The intervention appeared appropriate. A brief description of the intervention and comparator was supplied, and the subsequent treatment options were clearly reported. The comparator was appropriate and represented standard care in the absence of the intervention. The authors justified the choice of treatment options included, stating that they represented the current locally recommended treatments.
The effectiveness estimates were clearly reported. The sources used to derive estimates were clearly reported but the methods used to select sources were unclear. The authors justified their choice of paper used to derive uptake rates in the non-registry cohort, stating that it was chosen because it was one of a limited number of studies that measured both the uptake of all three treatment options considered. It was unclear why this paper was chosen over the mentioned alternatives, how those papers were initially selected, and why studies reporting on a selection of the treatment options were rejected. Given the lack of a systematic method of selection for sources used to derive effectiveness estimates and the exclusion of potentially relevant evidence, it was unlikely that the estimates represent best available evidence. Several strong assumptions were adopted regarding the effectiveness of the intervention and the subsequent treatments. In particular the authors did not justify their assumption that the registry would result in 100% uptake of treatment. This assumption seems particularly strong for chemoprophylaxis and education, which both had uptake rates significantly lower than 100% in the non-registry cohort. The authors highlighted that a limitation of their study was the lack of available data, and stated that there were no randomised controlled trials of the effectiveness of a registry, or of the interventions. The reliance on non-randomised comparative data means that the results were more likely to be susceptible to bias.

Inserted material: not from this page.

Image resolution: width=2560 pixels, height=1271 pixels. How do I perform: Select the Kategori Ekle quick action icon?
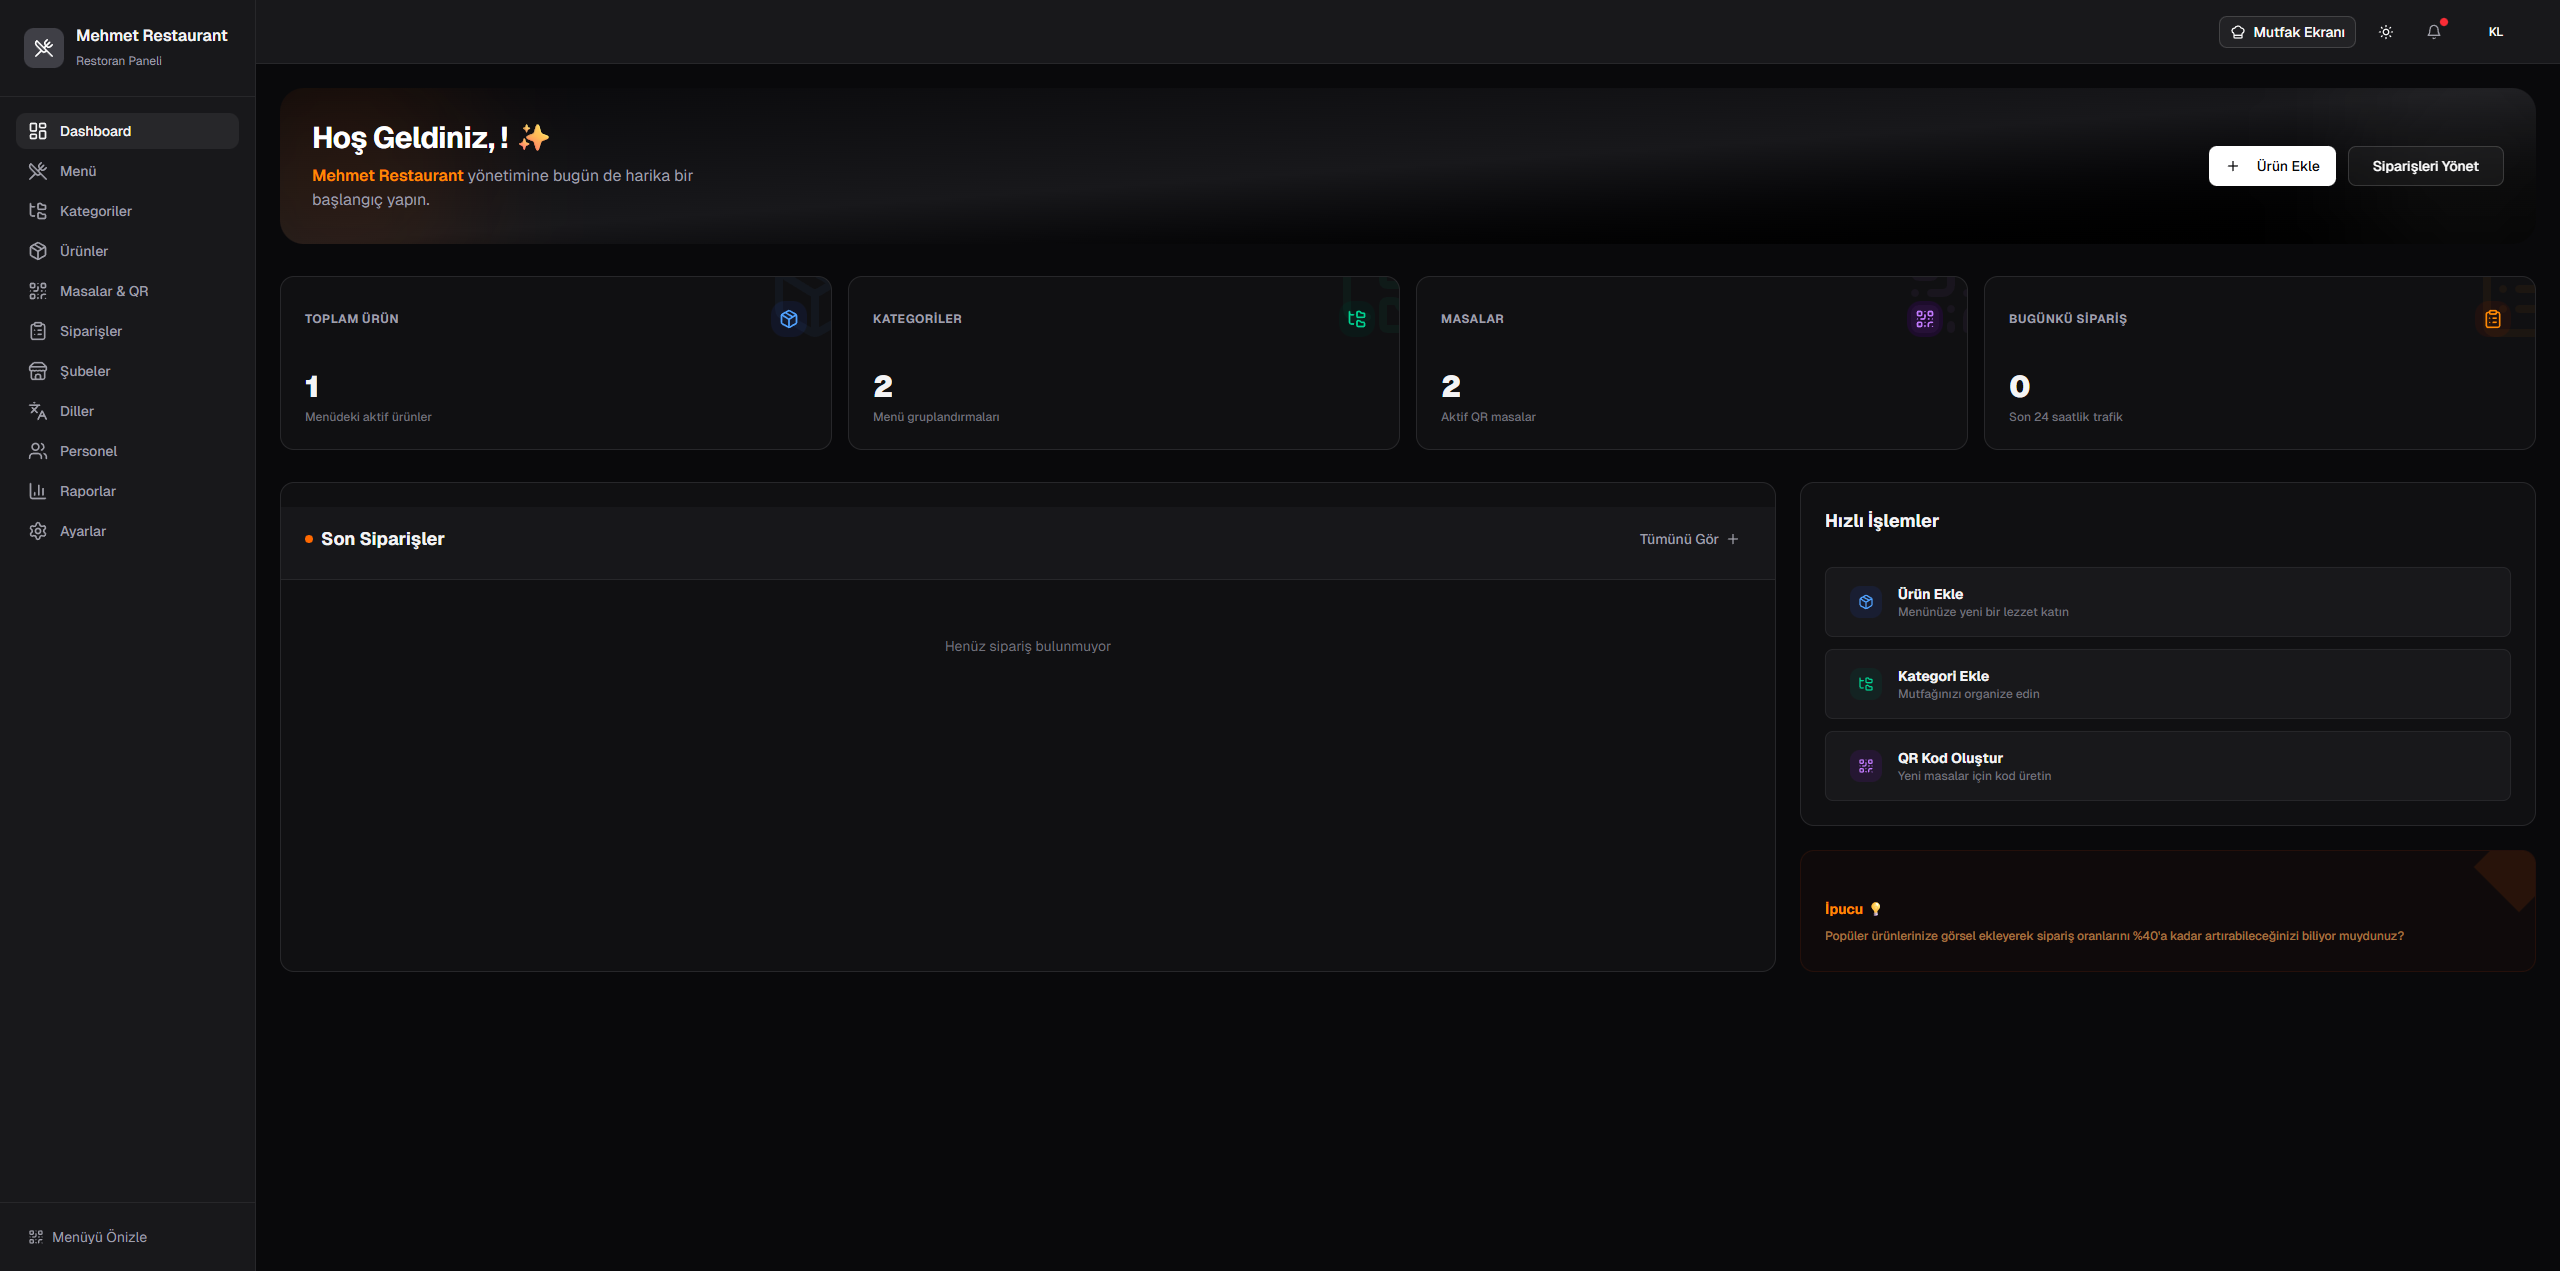point(1865,683)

The costs included were appropriate to the perspective. The costs were appropriate to the population and setting, having been derived directly from data from the hospital in which the registry was conducted. Future costs were appropriately discounted. The unit costs applied in the model were clearly reported.
Analysis and results:
Only limited details of the model were reported. In particular the model structure was not reported, so the appropriateness of the model structure could not be assessed. The results of the analysis were clearly reported. No justification for the choice of parameter ranges used in the sensitivity analysis was given. It was unclear whether these ranges accurately reflected expected parameter uncertainty. Only a limited univariate deterministic sensitivity analysis was conducted, which was unlikely to adequately assess the effect of parameter uncertainty on the results. A probabilistic analysis (in which parameter values are drawn simultaneously from assigned probability distributions in order to assess the effect of joint uncertainty on the results) would have provided a more accurate assessment but the data may not have been available to undertake such an analysis. The interpretation of the results should account for the ranges selected for the sensitivity analyses. Given that the effectiveness and cost inputs were taken from a specific Australian hospital setting, the reader should carefully consider the applicability of the study (in particular the parameter estimates) to their situation before generalising the results.
There are some limitations in the study methodology which mean the authors conclusions should be used with caution. In particular the analysis suffered from a lack of data and strong assumptions regarding efficacy.